Provided passage:
=== Section Start ===

Sahrawi engineer, politician, and activist

Jira Bulahi Bad (born 20 June 1965) is a Sahrawi engineer, politician, and activist. She is the representative of the Polisario Front in Spain since 2016.

== Biography ==
She was born on 20 June 1965 in El Aaioun, then part of the Spanish colony of Saguia el-Hamra (in turn part of the Spanish Sahara).

Following the Green March mass demonstration in November 1975, Bad fled with her family to Tindouf, Algeria, close to the Mauritanian, Western Saharan, and Moroccan borders. She complete high school in that country and took advantage of a scholarship to study electrical engineering in Cuba. Upon her return, she joined various Sahrawi political and social organizations, such as the Sahrawi Youth Union and the National Union of Sahrawi Women, entities in which she occupied positions of leadership.

In the years that followed her return, Bad occupied herself with international relations. After obtaining a master's degree in International Cooperation at the University of Alicante in Spain, she became the representative of the "Popular de Liberación de Saguía el Hamra y Río de Oro" (English: ("Popular Front for the Liberation of Saguia el-Hamra and Río de Oro", or "Polisario Front") in Sweden for the Nordic countries. She has also served as director for the Department of International Relations and Cooperation.

=== Section End ===

Activity A: Do the following statements agree with the biography of Jira Bulahi Bad? Answer yes or no for each, quoting the deciding words of the biography exactly. (i) She studied electrical engineering in Cuba on a scholarship. (ii) She earned her master's degree at a university in Sweden. (iii) She fled with her family to Tindouf after the Green March.
Activity B: Can you reproduce word for word the part of the biography of Jira Bulahi Bad that opens with the words containing "In the years" and closes with "Relations and Cooperation."?

Data provided:
=== Section Start ===

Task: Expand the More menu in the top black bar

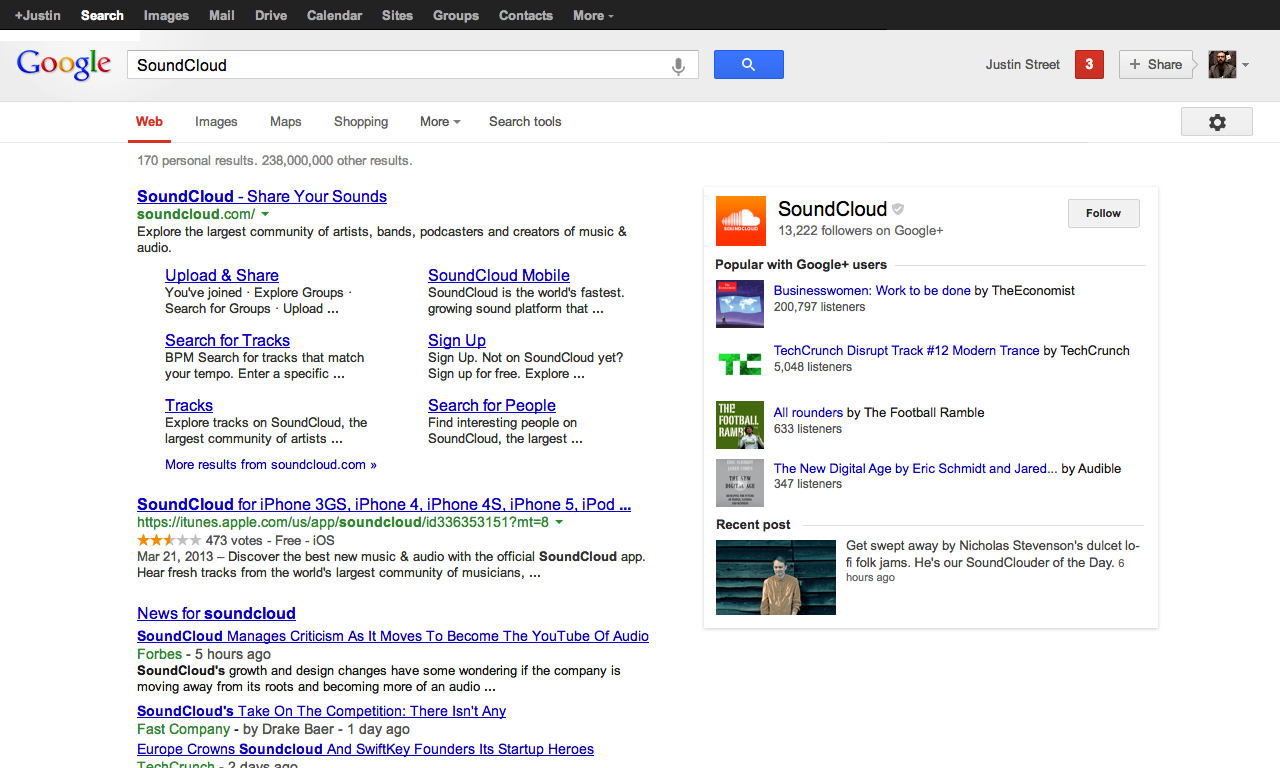Action: [593, 15]
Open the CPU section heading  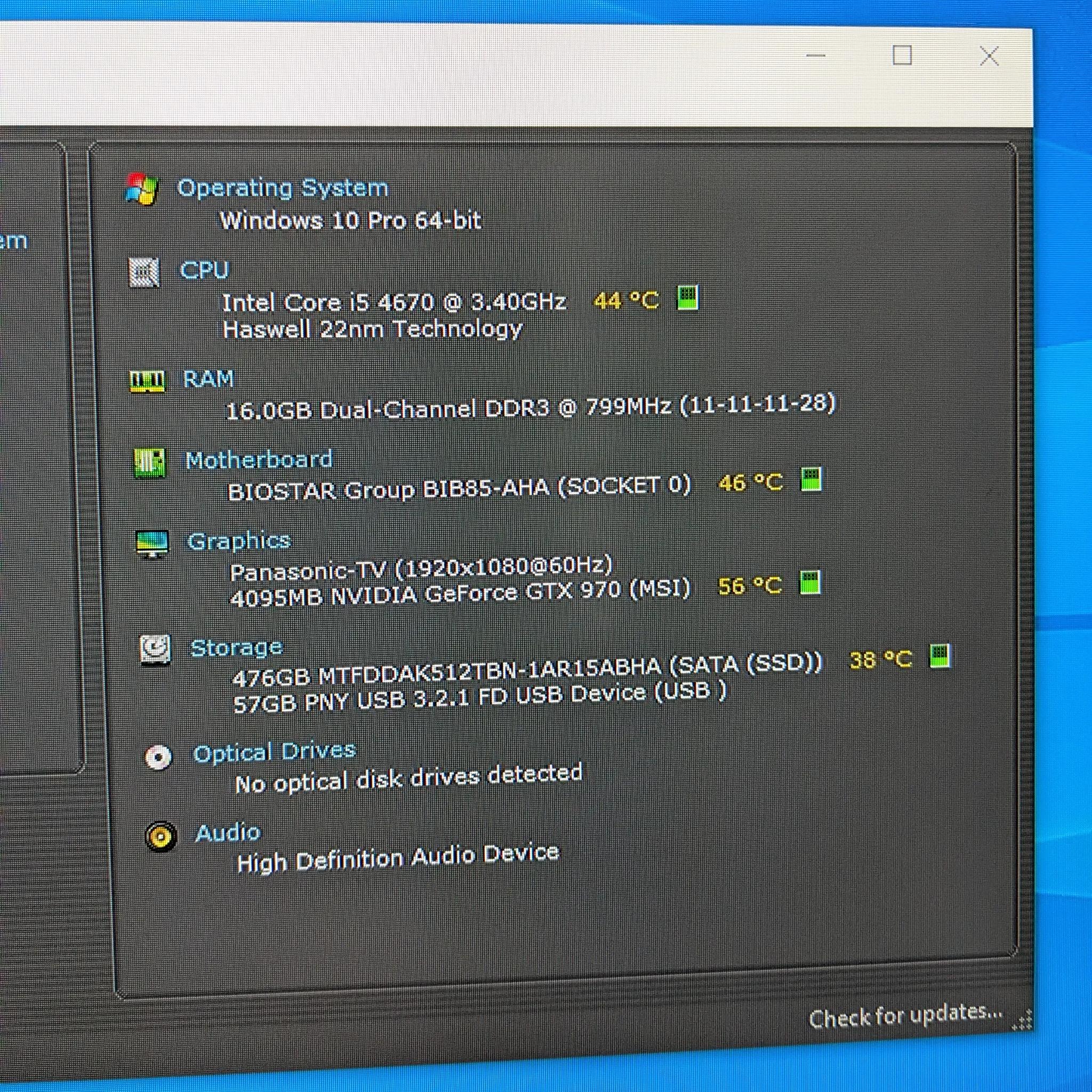point(205,270)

=== Section End ===

Worked solution A:
(i) Yes: "took advantage of a scholarship to study electrical engineering in Cuba"
(ii) No: "After obtaining a master's degree in International Cooperation at the University of Alicante in Spain"
(iii) Yes: "Following the Green March mass demonstration in November 1975, Bad fled with her family to Tindouf, Algeria"

Worked solution B:
In the years that followed her return, Bad occupied herself with international relations. After obtaining a master's degree in International Cooperation at the University of Alicante in Spain, she became the representative of the "Popular de Liberación de Saguía el Hamra y Río de Oro" (English: ("Popular Front for the Liberation of Saguia el-Hamra and Río de Oro", or "Polisario Front") in Sweden for the Nordic countries. She has also served as director for the Department of International Relations and Cooperation.